» **The task**
In the Mesh Payments article, copy out the stretch from "Mesh Payments, which" through "period, it said.", and swap "growth boom" for "growth spurt".

» **Quoted passage**
════════════════

Mesh Payments racks up $50M to help corporate users manage spend and payments

Now that the world appears to have settled longer-term into working in a significantly more distributed way in the wake of COVID-19, companies are getting more serious about using tools to manage how their teams operate within those new parameters. Today, a startup that’s addressing that challenge and how it relates specifically to expenses is announcing some funding.

Mesh Payments, which provides a platform for companies to oversee and manage employees’ expenses, and for employees themselves to better track and manage how and where they spend money, has raised $50 million. It plans to use the funding to continue expanding the functionality of its platform, as well as for further business development. It’s been on a growth boom in the last nine months, growing tenfold in that period, it said.

The round, a Series B, is being led by the very prolific Tiger Global, with participation also from Entrée Capital and Falcon Edge Capital, as well as past backers TLV Partners and Meron Capital. Mesh Payments — founded in Israel and now headquartered in New York — had previously raised $13 million, and it is not disclosing valuation.

Currently the company’s tools cover areas like travel expenses, spend cards and other forms of spend management, but potentially the more interesting aspect of how Mesh works lies in its name.

Mesh Payments’ platform integrates with various other pieces of software and apps that a company might use to run its business, and continually scans that network to determine whether a particular purchase is a useful one, or one that might be overlapping with something that already exists, not to mention not in line with other parts of a company’s specific expenditure policy.

“We start with the notion that there is different context to different kinds of spend,” Oded Zehavi, co-founder and CEO of Mesh Payments, said in an interview. “The process for a trip versus software differs, so we started building models for these unique cases.”

Today, the platform integrates with the likes of QuickBooks, Slack, NetSuite, Xero, G Suite from Google and more. “We are adding more connectors to connect data from organizations’ services on the cloud to be exposed to more company behavior,” he said. “The combination of that data and the intelligence that we designed in a more superior way is what sets us apart.”

So, for example, if an employee suddenly decides to set up an iCloud storage subscription, Mesh would scan the network to determine if that fits with corporate policy, and would also set out to see if the organization already has an account with another cloud storage company. If either of those questions raises a flag, the purchase is flagged, too.

Employees get notifications of these, as do spend managers on the finance team. It’s up to the finance team to decide how strict they would like the policy to be: whether purchases are blocked, or rejected in the aftermath, or issued with a warning/alert.

════════════════

» **Data section**
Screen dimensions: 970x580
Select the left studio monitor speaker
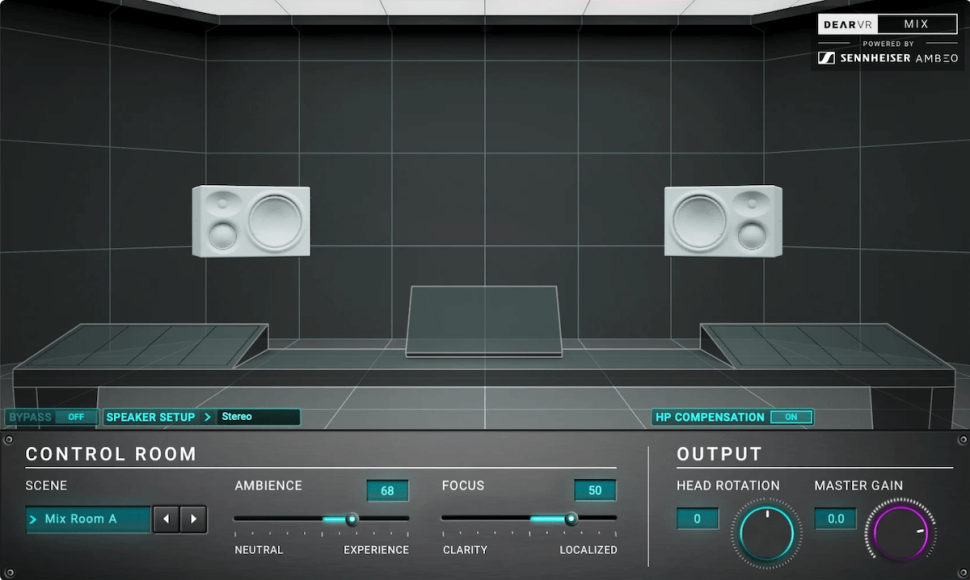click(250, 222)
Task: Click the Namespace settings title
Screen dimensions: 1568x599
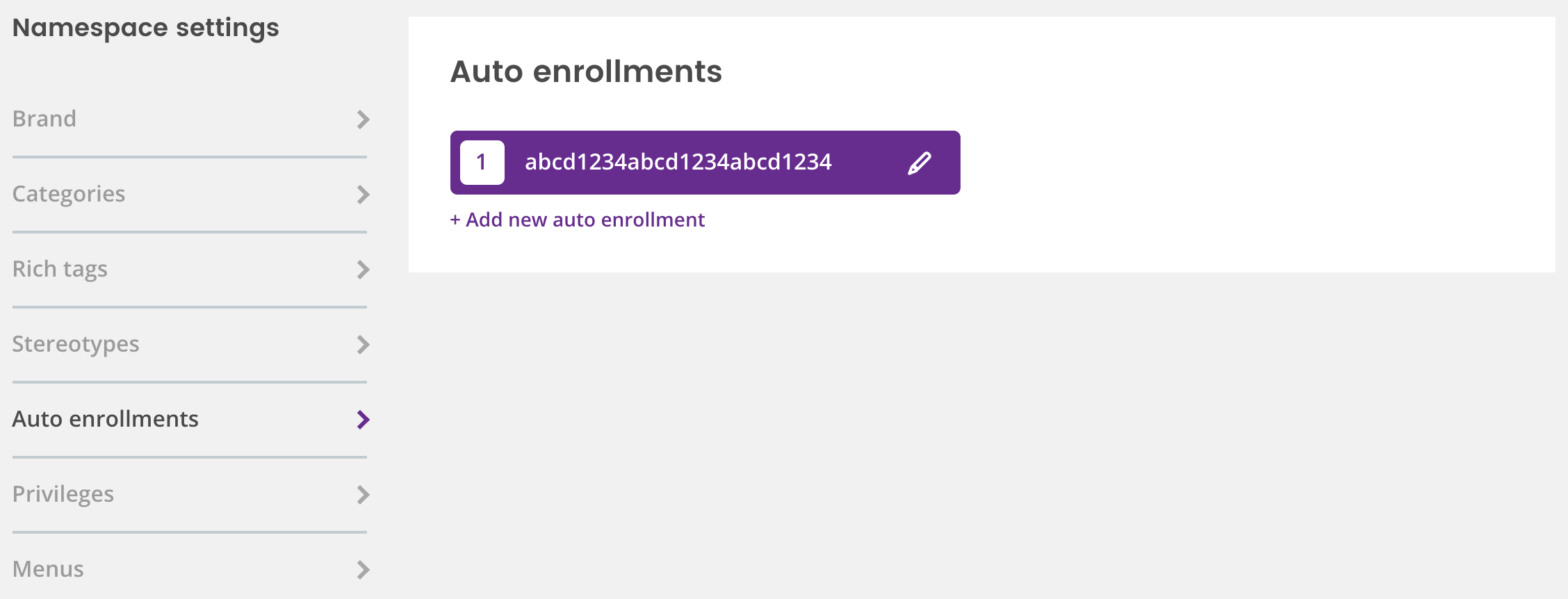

════════════════

» **Expected answer**
Mesh Payments, which provides a platform for companies to oversee and manage employees’ expenses, and for employees themselves to better track and manage how and where they spend money, has raised $50 million. It plans to use the funding to continue expanding the functionality of its platform, as well as for further business development. It’s been on a growth spurt in the last nine months, growing tenfold in that period, it said.